Generative AI for Engineers
Generative AI systems are not "a model call with a prompt." A production system is a regular software system wrapped around a probabilistic model: it controls context, retrieval, tools, schemas, safety, evaluation, latency, cost, and fallback behavior.
The practical mindset is:
Treat the model as useful but untrusted. Ground it with evidence, constrain it with contracts, validate its outputs, and measure the whole workflow.
How to study this section
Use this path if you are learning the topic for interviews or production design:
| Step | Page | What you should be able to explain |
|---|---|---|
| 1 | LLM contracts, context & tools | How tokens, context, hallucination, structured outputs, and tool calls fit together. |
| 2 | RAG: ingest -> retrieve -> pack | How external knowledge flows from documents into answers. |
| 3 | Structured outputs & guardrails | How to turn model output into safe application behavior. |
| 4 | Evaluations | How to know whether a prompt, model, retriever, or agent change is better. |
| 5 | Safety & injection | Why prompt injection is a privilege-boundary problem. |
| 6 | Cost & latency routing | How to keep GenAI systems economically and operationally realistic. |
| 7 | Agentic AI track | When to use agents, how to design stateful workflows, and how to ship them safely. |
Interview cadence companion: /dsa/interview-prep/generative-ai.
Core mental model
Read the diagram as a control system:
- The application owns identity, permissions, budgets, routing, retries, and user experience.

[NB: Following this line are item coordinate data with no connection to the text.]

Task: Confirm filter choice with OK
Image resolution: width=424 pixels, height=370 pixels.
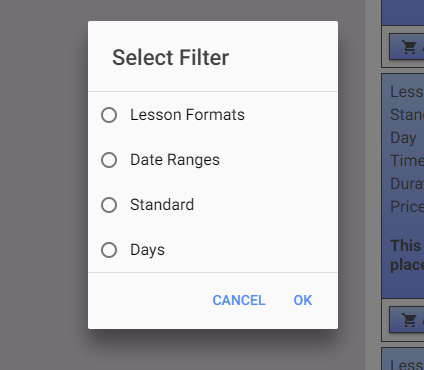Action: tap(303, 300)
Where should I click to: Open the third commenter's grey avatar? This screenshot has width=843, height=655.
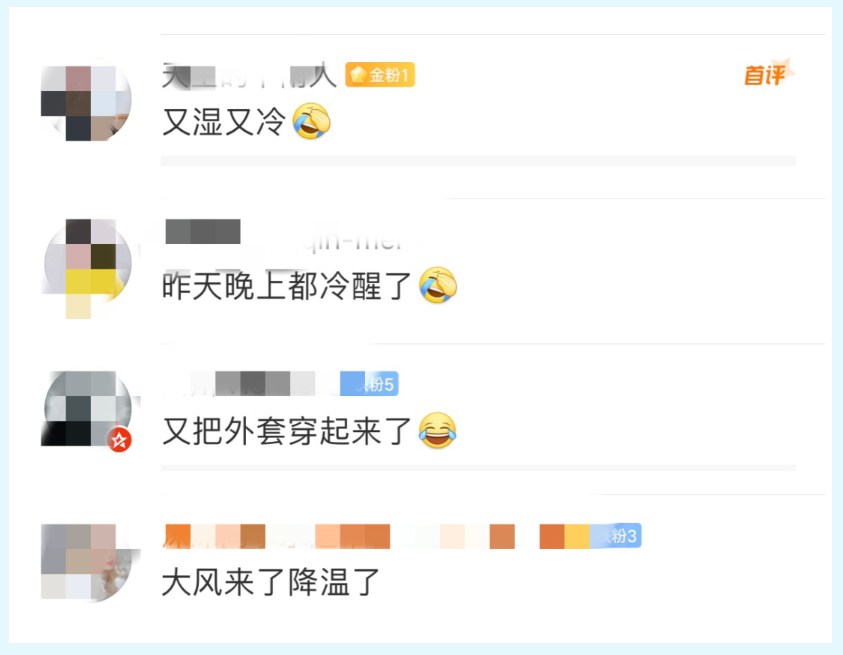tap(86, 409)
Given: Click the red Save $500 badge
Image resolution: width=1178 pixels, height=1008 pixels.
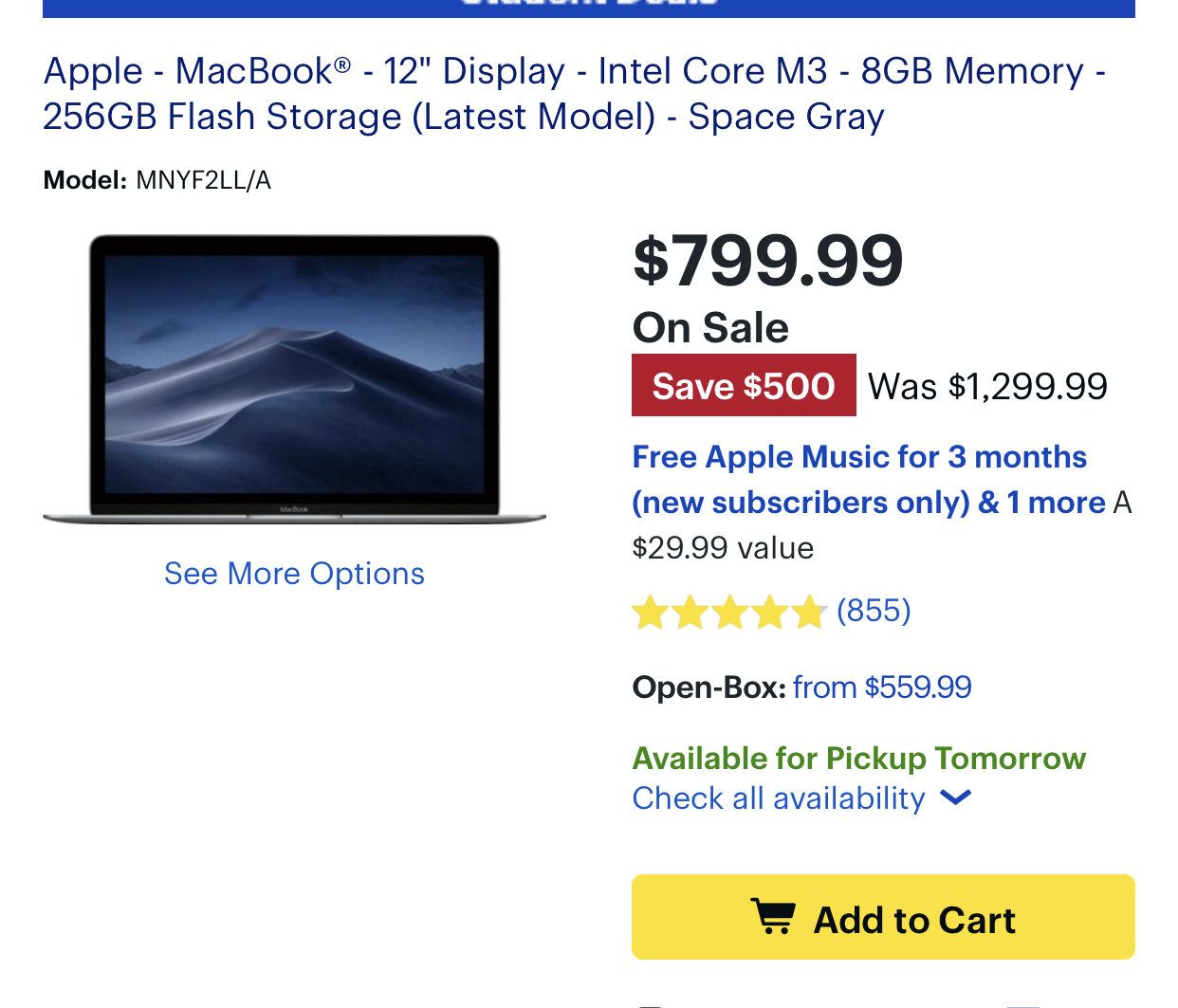Looking at the screenshot, I should 744,386.
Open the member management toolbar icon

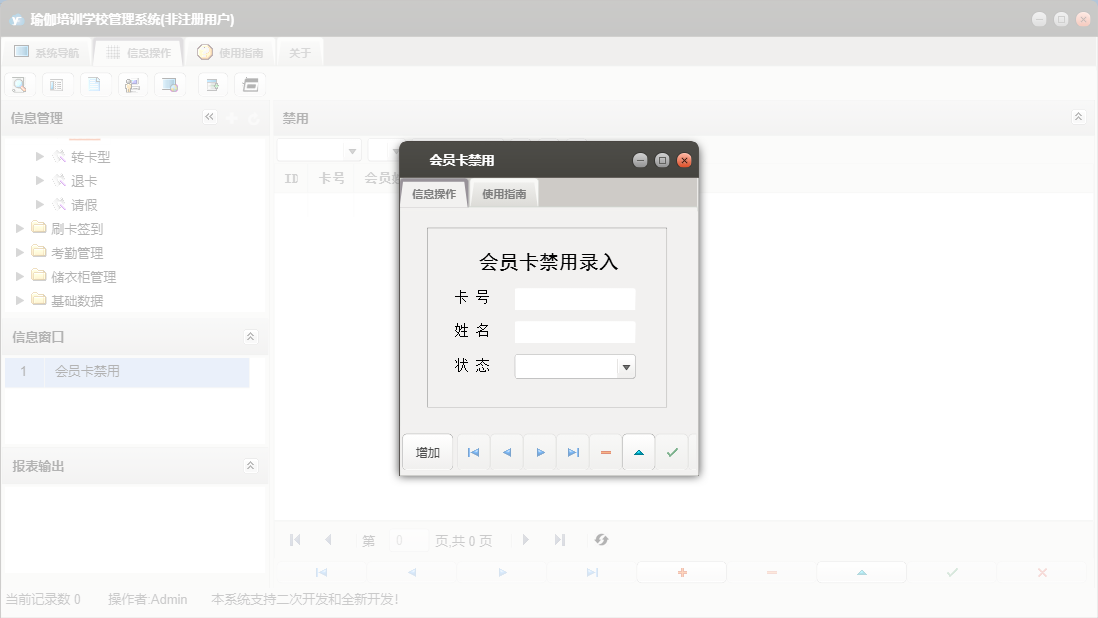click(x=132, y=84)
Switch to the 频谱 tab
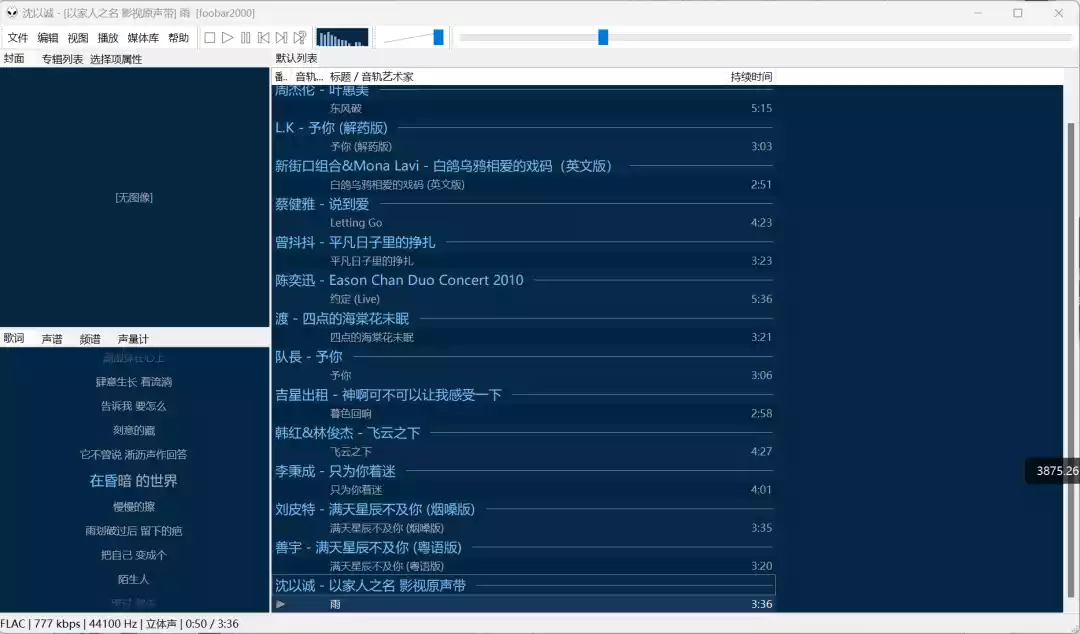Screen dimensions: 1080x634 point(90,338)
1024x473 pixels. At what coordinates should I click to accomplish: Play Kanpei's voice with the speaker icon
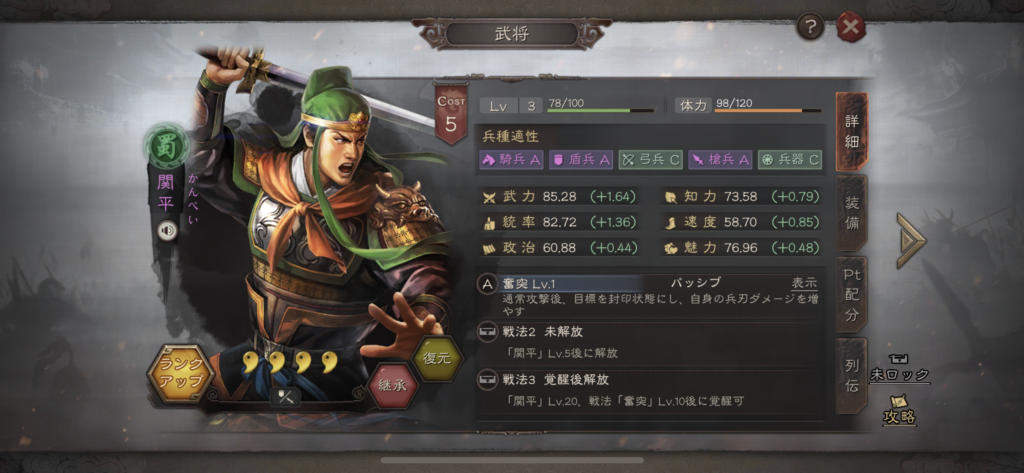click(x=167, y=230)
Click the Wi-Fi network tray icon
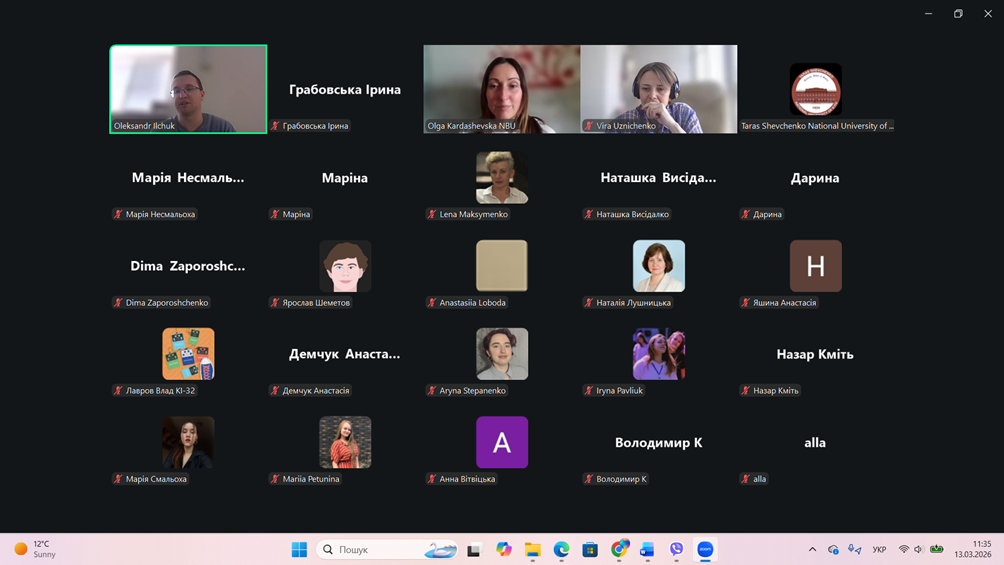Screen dimensions: 1004x565 904,549
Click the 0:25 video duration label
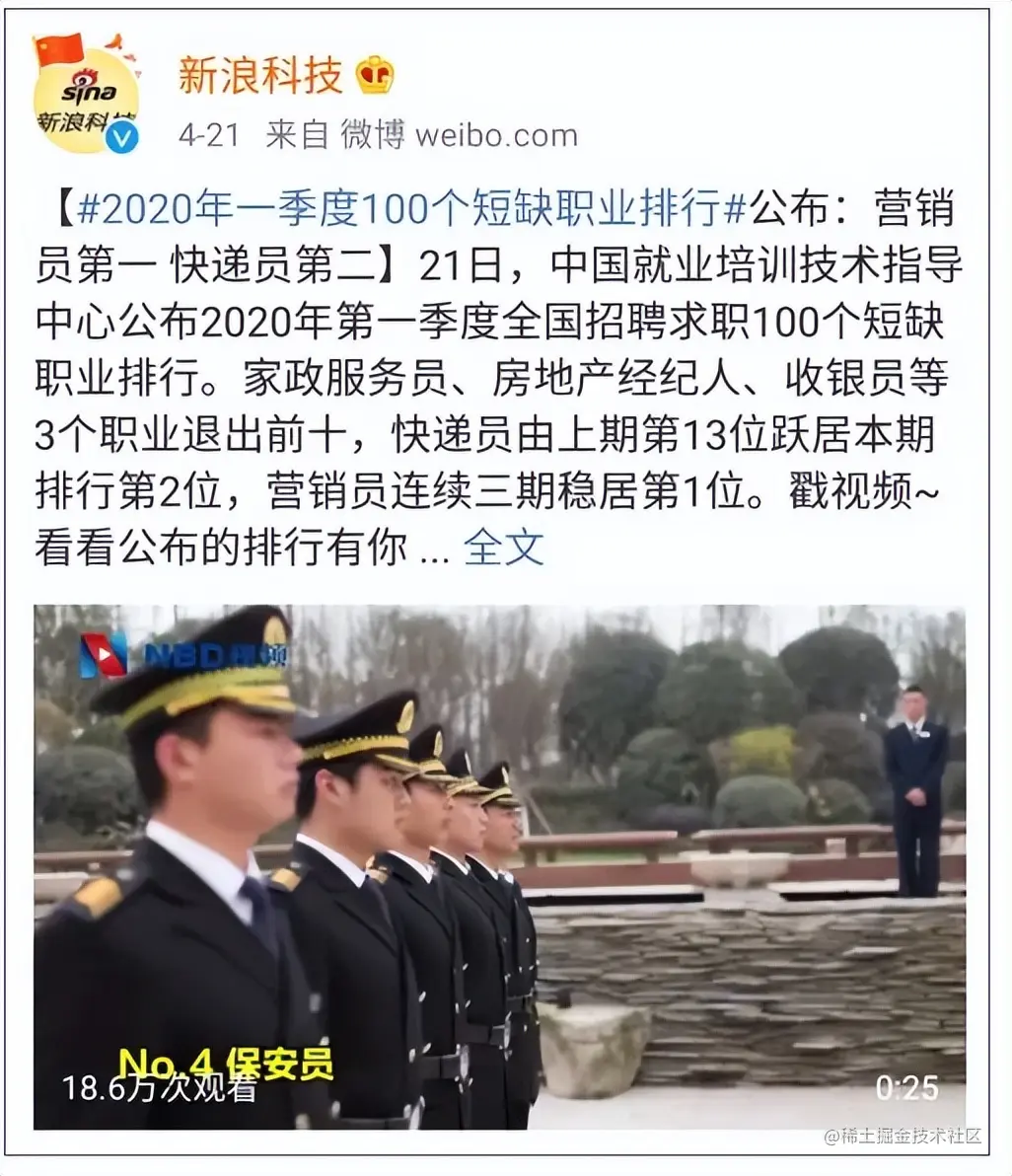Viewport: 1012px width, 1176px height. (x=907, y=1087)
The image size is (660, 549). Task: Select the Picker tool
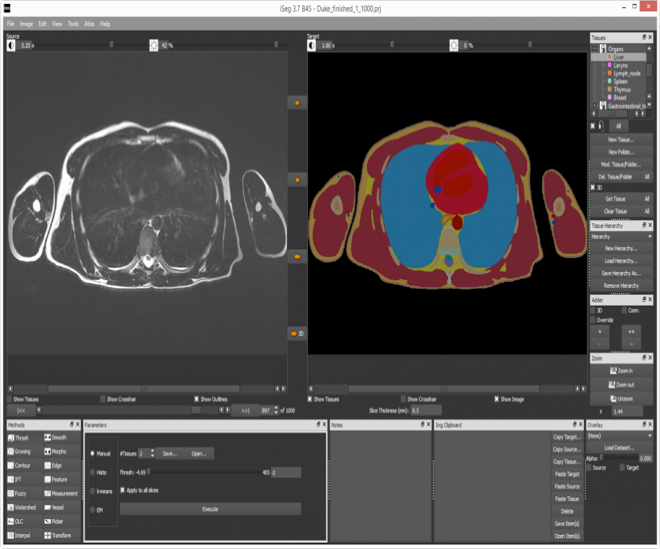(x=58, y=521)
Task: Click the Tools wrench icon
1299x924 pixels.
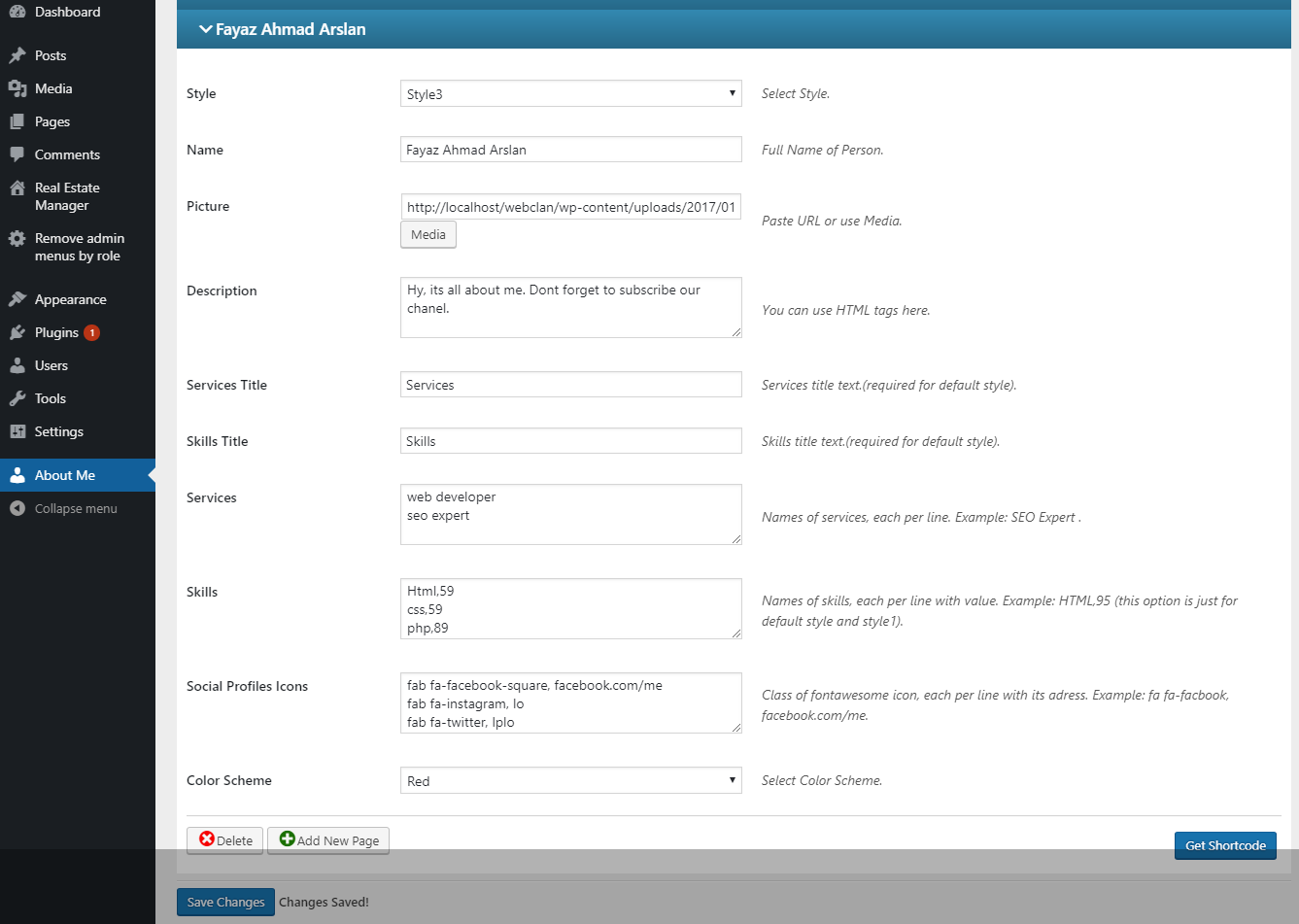Action: [x=17, y=398]
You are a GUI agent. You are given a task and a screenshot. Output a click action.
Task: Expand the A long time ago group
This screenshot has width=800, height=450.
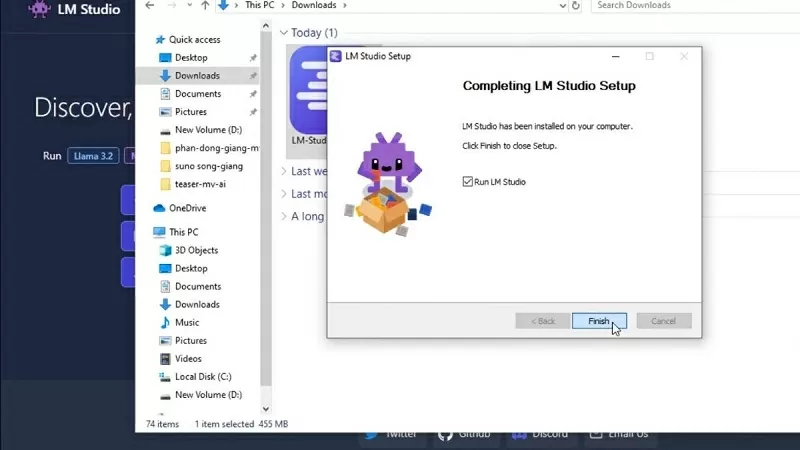tap(284, 216)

- The model proposes language, structured data, or tool calls.
- The retrieval/tool layers provide evidence and actions.
- The validation/eval layers decide whether the result is usable.
The seven interview pillars
1. LLM contract
An LLM predicts output from learned parameters plus the request context. It does not automatically know your private database, current policies, or tenant permissions.
Good interview answer:
"I separate the model prior from runtime context. The application supplies instructions, retrieved evidence, tool schemas, and validation rules. The model can propose an answer or tool call, but the app decides what is allowed."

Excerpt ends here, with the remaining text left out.